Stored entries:
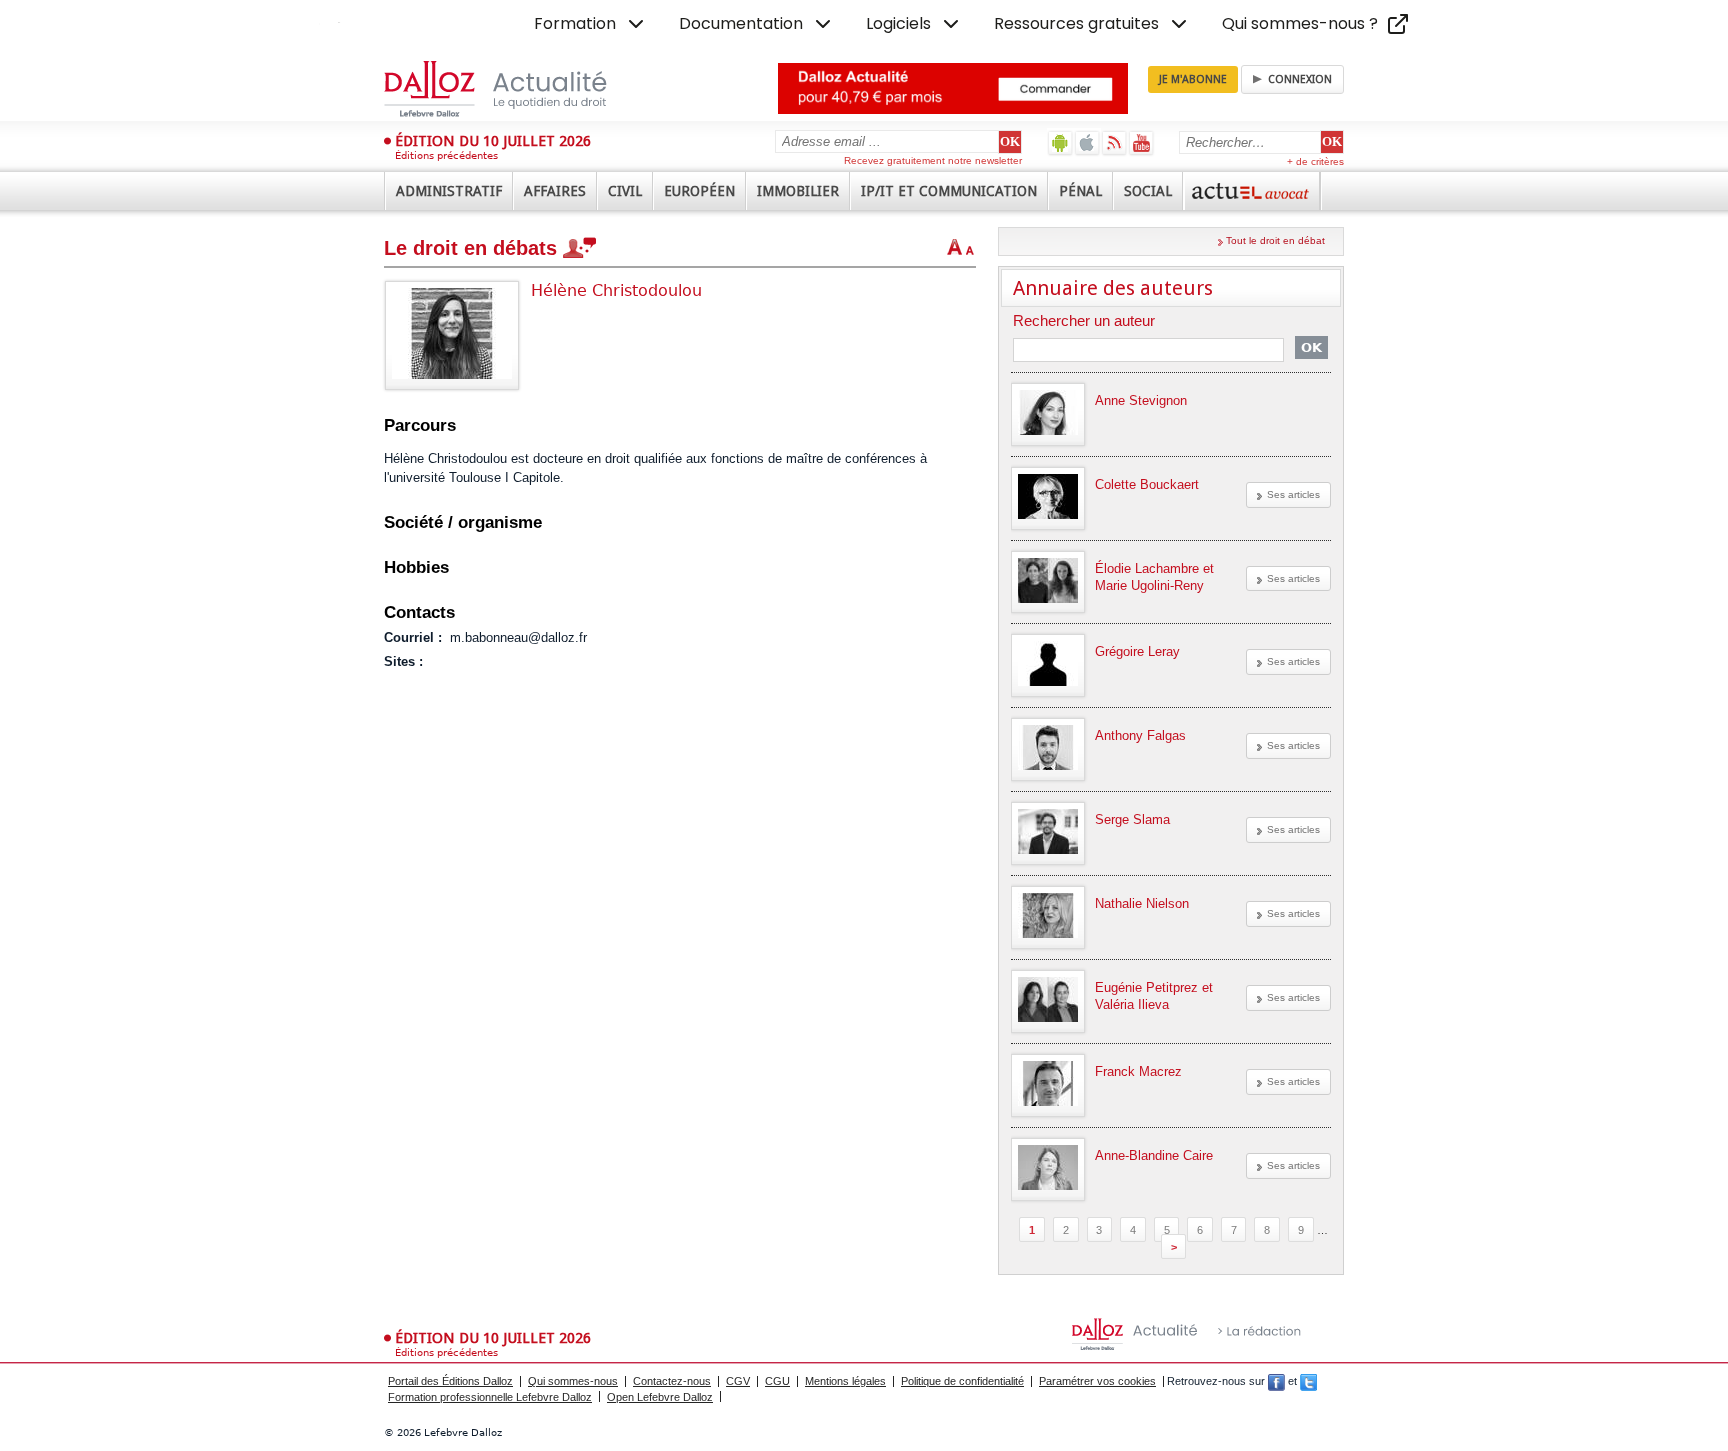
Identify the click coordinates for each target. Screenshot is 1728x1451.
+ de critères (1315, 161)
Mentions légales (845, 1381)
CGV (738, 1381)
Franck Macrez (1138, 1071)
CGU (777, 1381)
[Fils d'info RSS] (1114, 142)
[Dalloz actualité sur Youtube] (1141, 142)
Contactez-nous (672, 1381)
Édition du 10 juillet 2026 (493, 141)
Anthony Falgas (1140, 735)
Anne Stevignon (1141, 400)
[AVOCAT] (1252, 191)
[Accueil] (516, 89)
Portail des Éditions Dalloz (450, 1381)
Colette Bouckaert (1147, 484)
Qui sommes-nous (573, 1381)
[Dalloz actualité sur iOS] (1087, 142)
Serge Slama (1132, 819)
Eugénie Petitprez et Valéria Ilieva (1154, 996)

* **WORK ORDER**
Please retype the records above starting with the line that contains "[Fils d'info RSS] (1114, 142)" and stopping after the last line, changing nothing.

* **WORKED SOLUTION**
[Fils d'info RSS] (1114, 142)
[Dalloz actualité sur Youtube] (1141, 142)
Contactez-nous (672, 1381)
Édition du 10 juillet 2026 (493, 141)
Anthony Falgas (1140, 735)
Anne Stevignon (1141, 400)
[AVOCAT] (1252, 191)
[Accueil] (516, 89)
Portail des Éditions Dalloz (450, 1381)
Colette Bouckaert (1147, 484)
Qui sommes-nous (573, 1381)
[Dalloz actualité sur iOS] (1087, 142)
Serge Slama (1132, 819)
Eugénie Petitprez et Valéria Ilieva (1154, 996)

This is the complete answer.